= Bassols 1790 =

Bassols 1790 is probably the oldest still active textile company in the world.

==Heritage and history==
Bassols 1790 was founded in Spain in the city of Vic. Francisco Bassols set up the first linen weaving mills in Spain. By 1830, his son and successor, José Bassols Soler had established an industrial scale linen mill with a large number of hand looms on Sant Pere street.

When Jose Bassols Soler died in 1883, he left the business in the hands of his son Ramon Bassols Torras. Ramon changed the name of the company to Hijo de J. Bassols and built a new larger factory in Moià with hand looms. He also took advantage of the arrival of power looms and built a new factory with such looms in Sant Martí de Provençals (actual Barcelona).

Building upon the remarkable initiative of Francisco and the conservative perseverance of Jose, Ramon Bassols Torras was "one of the first to apply modern mechanical methods to his industry and understood perfectly all the possibilities of flax spinning".

In 1909, Ramon Bassols Torras transferred all three of his factories to Teià where they remain today. In 1888 and 1929, the company competed in national textile exhibitions obtaining gold medals in both. In 1935, Ramon Bassols Torras formed the present company called Hijo de J. Bassols, S.A. in which his children, José Maria Bassols Llata and Ramon Bassols Oliba worked as directors with their father.

After surviving the Spanish Civil War and World War II, direction of the company was taken over by Jose Maria Bassols Llata in 1950. Under his leadership the company continued its focus on manufacturing and opened a jacquard weaving factory in Europe in 1960. This was followed by the launch of Bassols first tablecloth collection in 1969.

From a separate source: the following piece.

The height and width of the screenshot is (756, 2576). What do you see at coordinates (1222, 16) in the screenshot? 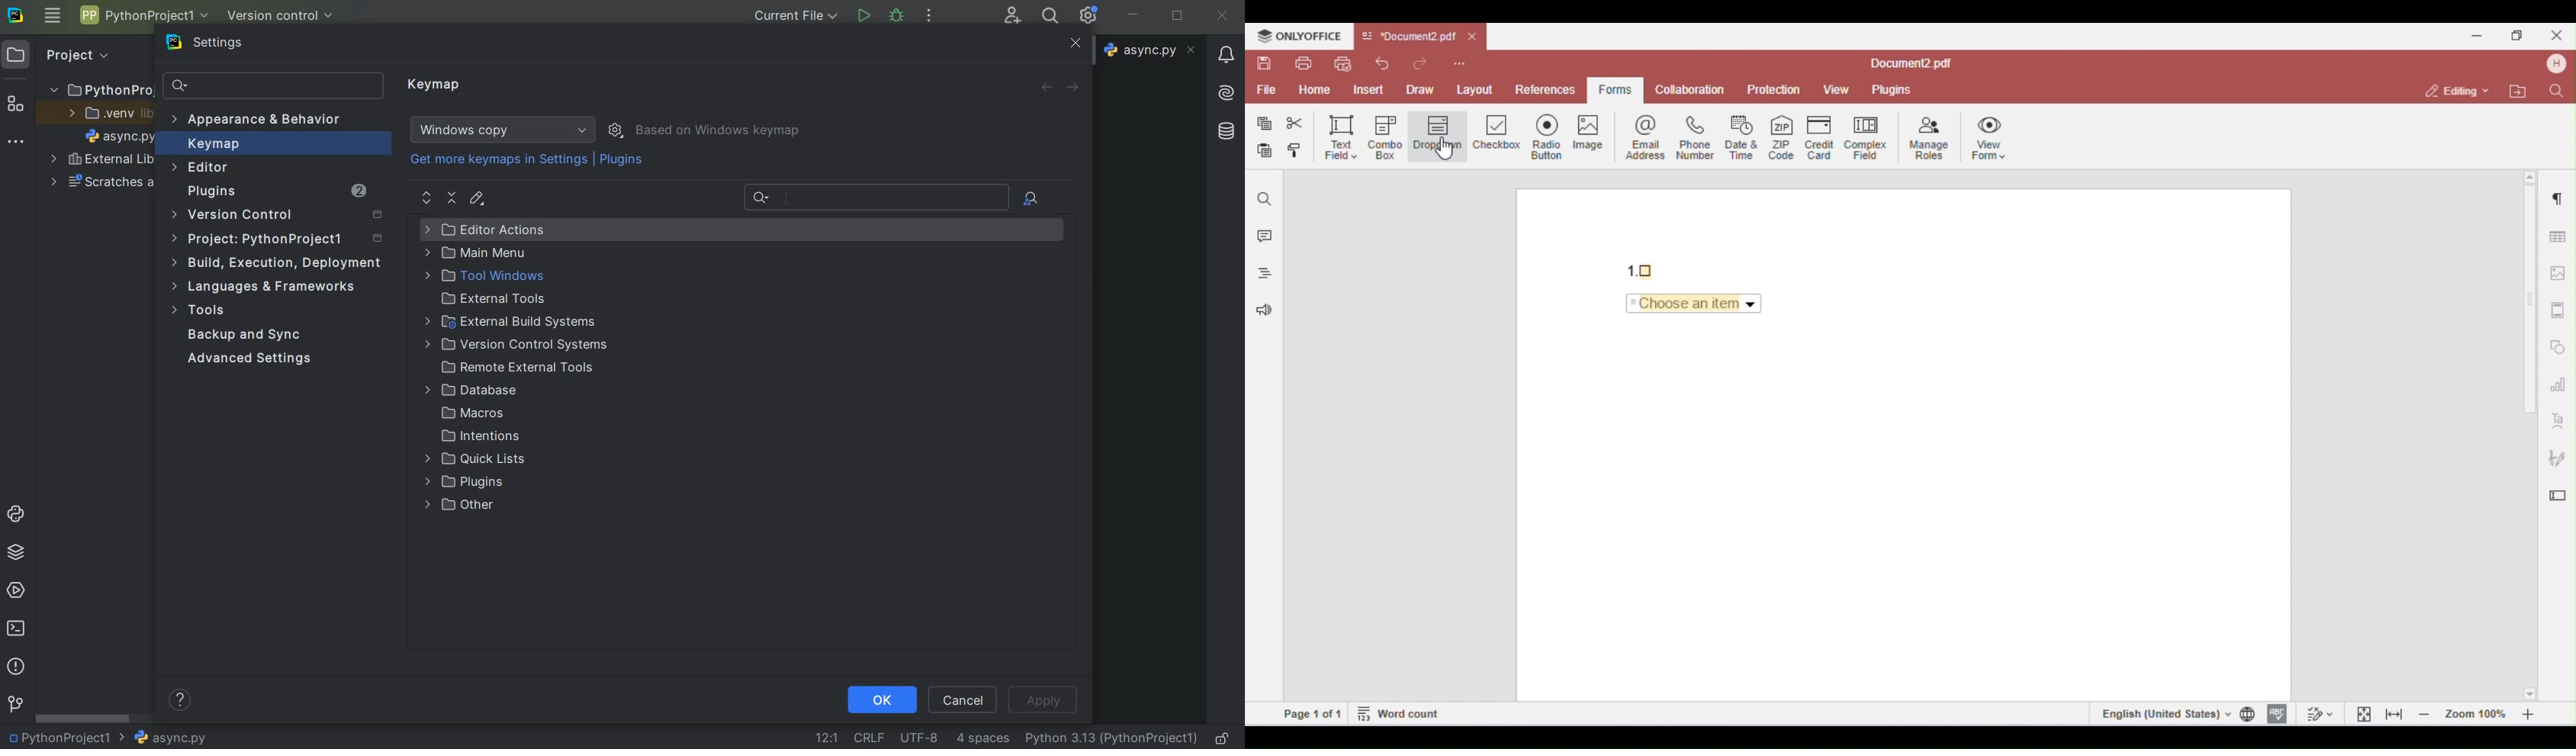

In 1980 Bassols launched its first home textile collection and began a transition from a specialty linen manufacturer to a much broader based home textile brand. This transformation was accelerated under the direction of Jose Bassols Lopez de Sagredo and his brother Javier Bassols Lopez de Sagredo who took over from his father as president in 1992. Jose Bassols drove the process of changing the company culture from its manufacturing roots to being fashion, marketing and brand driven.